Report the number of lines in the entries below that include the word "screenshot", and nothing else.

§ **PROVIDED RECORDS**
▬▬▬▬▬▬

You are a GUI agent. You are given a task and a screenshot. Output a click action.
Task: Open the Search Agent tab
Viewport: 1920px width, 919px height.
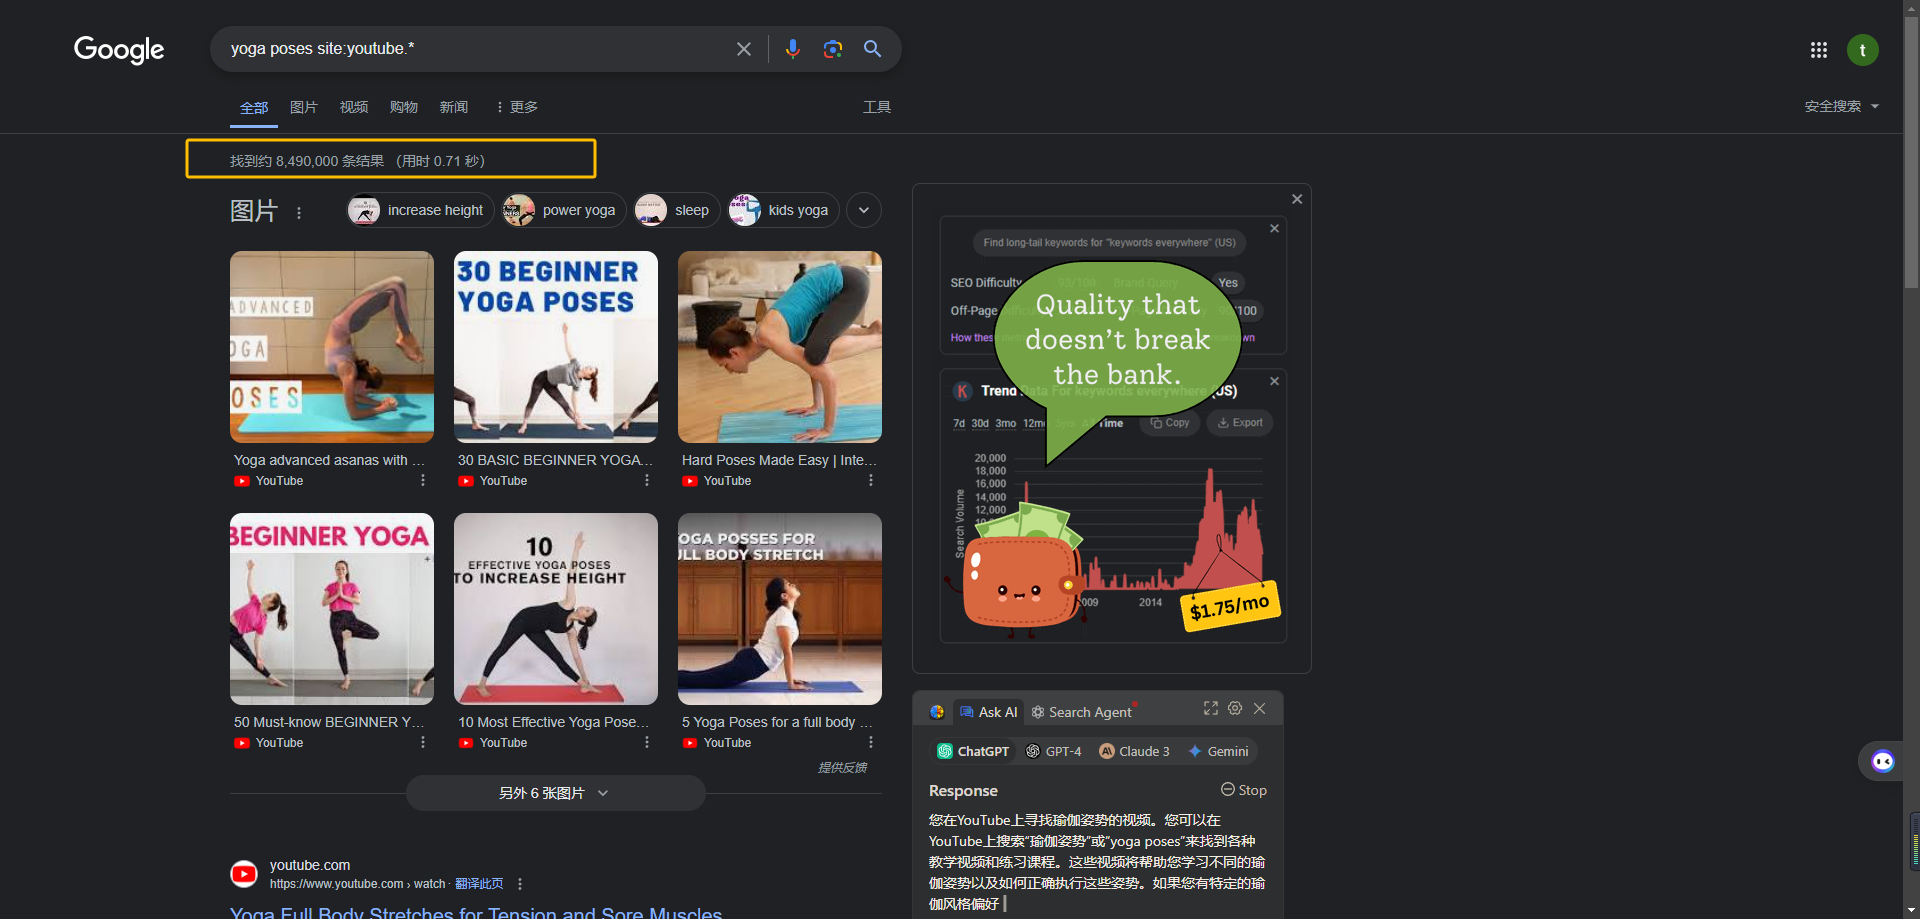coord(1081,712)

▬▬▬▬▬▬

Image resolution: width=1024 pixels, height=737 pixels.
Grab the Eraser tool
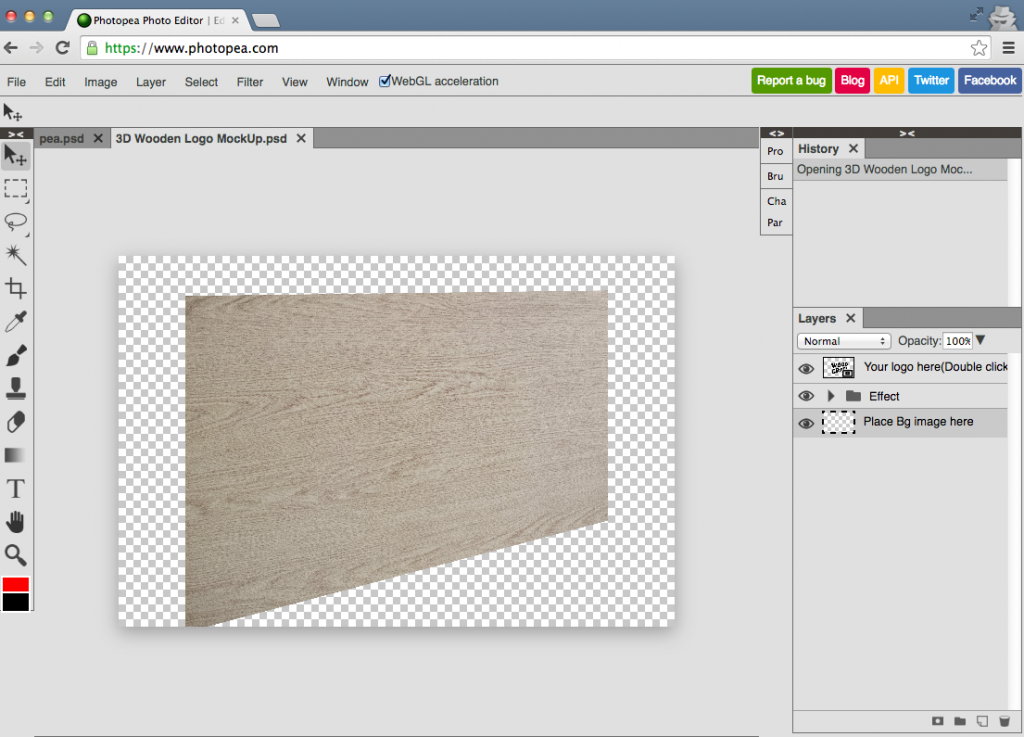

▬▬▬▬▬▬

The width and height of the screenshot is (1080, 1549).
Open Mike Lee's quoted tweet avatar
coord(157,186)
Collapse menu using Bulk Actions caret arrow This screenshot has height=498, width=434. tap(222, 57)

▬▬▬▬▬▬

§ **SOLUTION FOR THIS EXERCISE**
3